U.S. DEPARTMENT OF JUSTICE,
FEDERAL BUREAU OF INVESTIGATION,

Washington, DC. February 28, 1984.

Chairman, Subcommittee on Constitution, Senate Committee on the Judiciary, U.S. Senate, Washington, D.C.

DEAR MR. CHAIRMAN: During my testimony before your Subcommittee on April 21, 1983 concerning the proposed amendments to the Freedom of Information Act (FOIA), I was asked by Senator Leahy about the status of an FOIA request concerning the matter of Dr. Jeffrey R. MacDonald. At that time, I was unable to fully respond to the question. However, Subcommittee staff were orally advised of the status of this FOIA case shortly after the hearing.

To assist the Subcommittee in completing the hearing record, I am attaching a summary to date of the work undertaken in response to this FOIA request. If I can be of any further assistance, please do not hesitate to contact me.

Sincerely yours,

Enclosure.

WILLIAM H. WEBSTER, Director.

As a result of Brian J. O'Neill's Freedom of Information/Privacy Act request concerning his client, Dr. Jeffrey R. MacDonald, two packages of FBI material pertaining to Dr. MacDonald were released on July 11, 1983, and August 30, 1983. These releases culminated in a total of 2,048 pages being released to Mr. O'Neill, with 455 pages denied and 10 pages referred to the Department of Justice for direct response. Deletions were made citing Freedom of Information/Privacy Act exemptions j2, b3, b5, b6, b7A, b7C, b7D, and b7E. The material withheld under exemption b7A consisted of certain information obtained through investigation subsequent to Dr. MacDonald's trial in 1979.

Mr. O'Neill appealed the material withheld. After discussions with Departmental attorneys, our processing was affirmed by letters dated November 8, 1983, and December 27, 1983. A supplemental release of four pages was included with the December 27, 1983 letter.

Department of Justice referrals and Mr. O'Neill's most recent request for certain laboratory notes have resulted in approximately 300 additional pages being located, which are being processed at the present time.

Senator LEAHY. That is all I have for Judge Webster.

Senator HATCH. Mr. Director, just one or two other questions. In 1979, you documented over 100 instances of FOIA interfering with confidential informants or investigations. In 1981, as I recall, you expanded that list to 204. Now, does this indicate that criminals are becoming more sophisticated in the use of FOIA to disrupt law enforcement approaches?

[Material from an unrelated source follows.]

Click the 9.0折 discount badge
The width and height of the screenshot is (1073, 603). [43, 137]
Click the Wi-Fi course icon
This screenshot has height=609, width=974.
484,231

Mr. WEBSTER. I do not know that the numbers that we gave you statistically indicate an increased sophistication, but the examples that we have provided you certainly indicate an increased and more effective use by the criminal element of the statute.

Senator HATCH. Does broadening the language protecting informants from exempting information that would disclose to could reasonably be expected to disclose an informant's identity-does that offer enough protection?

Mr. WEBSTER. I think that that particular section is the most important section of your bill, Mr. Chairman, and it is one that I have advocated for some time. You use slightly different terminology than mine, but yours is completely acceptable to the Department and to the Bureau.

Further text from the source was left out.